* **YOUR TASK**
It is required that all of the data be written out exactly.

* **Saved entries**
((
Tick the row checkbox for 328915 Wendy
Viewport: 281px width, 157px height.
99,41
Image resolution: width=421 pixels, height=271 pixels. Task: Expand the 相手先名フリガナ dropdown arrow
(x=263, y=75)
))
* **SOLUTION BELOW**
Tick the row checkbox for 328915 Wendy
Viewport: 281px width, 157px height.
99,41
Image resolution: width=421 pixels, height=271 pixels. Task: Expand the 相手先名フリガナ dropdown arrow
(x=263, y=75)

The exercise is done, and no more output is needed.